## PROBLEM DESCRIPTION
In the prayer shawl text, who receives the finished shawl?

Last March (2020) when Covid-19 started infiltrating our world and we began to isolate ourselves, I decided it might be a good time to start knitting a prayer shawl. I didn’t have a specific person in mind as I started knitting. The finished shawl would go to our care pastor at church, to give to someone as needed.
I used yarn a friend had given to me. The yarn created a unique pattern. It made for an interesting prayer shawl that I hope will lift someone’s spirits.
As it turned out, knitting ended up not being something I was inclined to work on a lot during the pandemic. But, after almost a year, I finished the prayer shawl.
Years ago, I knit several prayer shawls…some for specific people, others for the pastor to give out. At that time, when there were several people knitting prayer shawls, a man from our congregation joined in knitting shawls. He happened to be my son’s mentor through a church program, and he gave a prayer shawl he had knitted to my son. It was a special blessing. I also received a prayer shawl when my mother died.
I don’t remember anyone showing me how to knit. I think I learned from a magazine article, when I was a teenager. I believe the magazine was titled Seventeen but I can’t find the magazine’s name (or date) anywhere on the article to confirm this. I still have this article in my knitting bag and sometimes refer to its simplistic instructions for knitting.
The brochure that used to be handed out with a prayer shawl (and maybe still is) begins; “A prayer shawl is intended to be a reminder of God’s ever-present love which is as near to you as your own body is to your sprit. It is a fit for every time and every occasion – joyful or sorrowful, for every season and circumstance of life – chose or unchosen, when you are weeping or when you are celebrating”…
It includes this scripture and a special prayer:
For you created my inmost being;
you knit me together in my mother’s womb.
I praise you because I am fearfully and wonderfully made;
your works are wonderful, I know that full well. Psalm 139
I hope the finished prayer shawl will be a blessing to someone who needs some encouragement these days.

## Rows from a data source
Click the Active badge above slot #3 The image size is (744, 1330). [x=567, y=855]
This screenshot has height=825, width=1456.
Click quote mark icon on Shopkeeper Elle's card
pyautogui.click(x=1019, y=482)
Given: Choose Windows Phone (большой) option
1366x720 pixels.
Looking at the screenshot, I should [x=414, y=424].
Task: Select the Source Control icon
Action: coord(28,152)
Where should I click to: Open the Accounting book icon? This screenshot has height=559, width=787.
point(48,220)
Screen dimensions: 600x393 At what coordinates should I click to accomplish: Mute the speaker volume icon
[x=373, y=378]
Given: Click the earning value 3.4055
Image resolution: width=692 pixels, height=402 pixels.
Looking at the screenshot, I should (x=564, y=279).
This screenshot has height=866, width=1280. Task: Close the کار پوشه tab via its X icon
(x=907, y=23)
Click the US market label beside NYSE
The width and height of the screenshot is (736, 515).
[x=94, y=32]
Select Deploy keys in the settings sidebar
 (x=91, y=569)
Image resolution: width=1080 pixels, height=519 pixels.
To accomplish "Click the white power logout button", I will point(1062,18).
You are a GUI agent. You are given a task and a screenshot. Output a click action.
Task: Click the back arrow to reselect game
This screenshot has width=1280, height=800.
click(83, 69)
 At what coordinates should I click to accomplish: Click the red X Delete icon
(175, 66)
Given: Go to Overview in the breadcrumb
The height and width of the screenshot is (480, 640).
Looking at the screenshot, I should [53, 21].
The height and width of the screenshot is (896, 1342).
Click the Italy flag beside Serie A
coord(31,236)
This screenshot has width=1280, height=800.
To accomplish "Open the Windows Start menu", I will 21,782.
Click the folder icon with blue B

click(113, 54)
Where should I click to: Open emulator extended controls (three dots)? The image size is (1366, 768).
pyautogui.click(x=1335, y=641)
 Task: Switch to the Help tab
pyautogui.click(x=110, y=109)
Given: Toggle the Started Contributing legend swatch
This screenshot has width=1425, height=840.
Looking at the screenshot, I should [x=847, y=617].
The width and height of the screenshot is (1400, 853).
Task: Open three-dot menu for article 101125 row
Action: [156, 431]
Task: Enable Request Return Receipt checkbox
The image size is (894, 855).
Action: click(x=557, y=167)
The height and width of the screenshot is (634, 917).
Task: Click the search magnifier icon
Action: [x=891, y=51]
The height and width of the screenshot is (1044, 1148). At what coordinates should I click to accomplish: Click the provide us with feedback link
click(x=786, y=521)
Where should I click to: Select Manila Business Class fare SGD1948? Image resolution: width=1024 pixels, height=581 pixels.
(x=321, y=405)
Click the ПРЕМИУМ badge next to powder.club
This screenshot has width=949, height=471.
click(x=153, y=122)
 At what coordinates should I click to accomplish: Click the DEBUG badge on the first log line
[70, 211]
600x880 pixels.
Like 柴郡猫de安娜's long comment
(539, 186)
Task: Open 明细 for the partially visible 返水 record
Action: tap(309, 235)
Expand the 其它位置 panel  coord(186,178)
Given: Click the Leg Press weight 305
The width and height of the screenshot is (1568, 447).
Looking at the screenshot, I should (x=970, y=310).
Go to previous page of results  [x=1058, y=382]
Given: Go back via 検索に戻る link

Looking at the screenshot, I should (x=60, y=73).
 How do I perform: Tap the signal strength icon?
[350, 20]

## SOLUTION
The care pastor at church, who gives it to someone as needed.